• [Short exercise]: Extend the passage on the P versus NP problem, starting right after its last sentence.

Is the P vs NP problem really a problem? Can't we say that the P problems are the problems solvable by classical computer because it fits into its architecture and NP problems are quantum in nature and can be solved by computers of quantum architecture?


Solution

  • No, classical computers can solve NP problems, just not quickly for large problem sizes.

    Practical performance is not at all the point of the P vs NP problem.

    I think (but am not sure) that there could be some classical-polynomial-time problems which a quantum computer could solve more quickly than a classical computer of comparable technology level.


    The point of P vs. NP is that we haven't even proved that Nondeterministic Polynomial-time problems (solution verifiable in polynomial time) are actually harder than any/every possible P problem.

    i.e. that the set of all NP problems is not identical to the set of P problems.

    We currently don't know how to solve NP-complete problems in polynomial time, but nobody has proved we can't, and that's what the https://en.wikipedia.org/wiki/P_versus_NP_problem is about.


    Quantum computing is a super-set of classical computing, so a quantum computer can solve every P problem in polynomial time. But not necessarily using a quantum algorithm that actually treats any bits as having values other than pure 0 or pure 1.

    But we don't know if quantum computers can solve every NP problem in polynomial time. That's another open problem. (See comments: we don't know if BQP = NP, as well as not knowing if P = NP.)


    Regardless of whether quantum computers exist that can solve (some?) NP problems in a reasonable amount of time, P vs NP is still an open question in theoretical CS. Classical computing is still a very interesting and relevant subject1.

    Given that nobody's found a way to solve NP-complete problems in polynomial time yet, it's highly unlikely that there is one, and if there is it's unlikely that it's fast for practical problem sizes. (Perhaps very large scale factors or exponents for a very quickly-growing polynomial that's still smaller than any exponential function as n approaches infinity.)

• [Material provided]:
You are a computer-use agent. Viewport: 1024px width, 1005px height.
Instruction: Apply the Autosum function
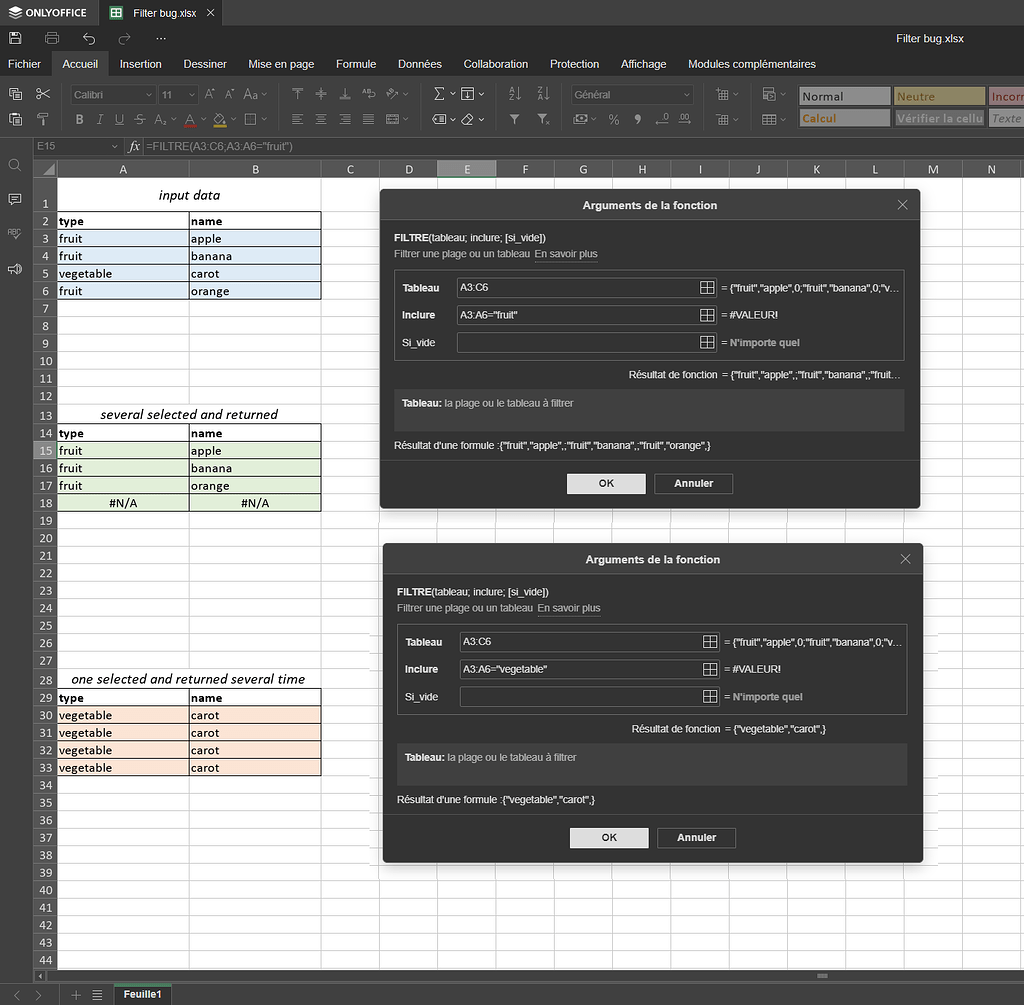click(438, 92)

• [Result]:
    Requiring a quantum computer to solve efficiently (for large problem sizes) is related to whether any P algorithm is known for classical computers.

    Quantum computing doesn't solve or obsolete the P vs. NP question.


    Footnote 1: I expect classical computing to be at least theoretically interesting even in a hypothetical future where cheap microcontrollers can include some quantum logic without increasing their cost or requiring cryo-cooling or other expensive operating requirements.

    But that hypothetical future is unlikely. Even given time for ramp-up of quantum-computer production lines to match the current vast economies of scale and technological maturity of doped silicon, decoherence is a major unsolved problem. There's no reason to expect that quantum computing will ever fully take over from classical; silicon is fundamentally pretty robust and can operate well at room temperature.

    It might become an essential component of desktop computers in the future (the way floating point hardware or GPUs are now: ubiquitous on high-end CPUs but still absent on microcontrollers). But there will still be pure-classical components.